* Task item: What is the number of lines in the entries below that include the word "accomplish"? Provide the number only.

* Information provided:
----------
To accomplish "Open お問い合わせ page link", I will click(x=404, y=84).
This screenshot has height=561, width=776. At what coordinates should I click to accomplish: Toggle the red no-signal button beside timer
----------
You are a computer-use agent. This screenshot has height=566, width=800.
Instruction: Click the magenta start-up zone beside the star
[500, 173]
----------
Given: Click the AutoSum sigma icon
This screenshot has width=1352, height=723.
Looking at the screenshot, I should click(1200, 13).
----------
* Worked solution: 2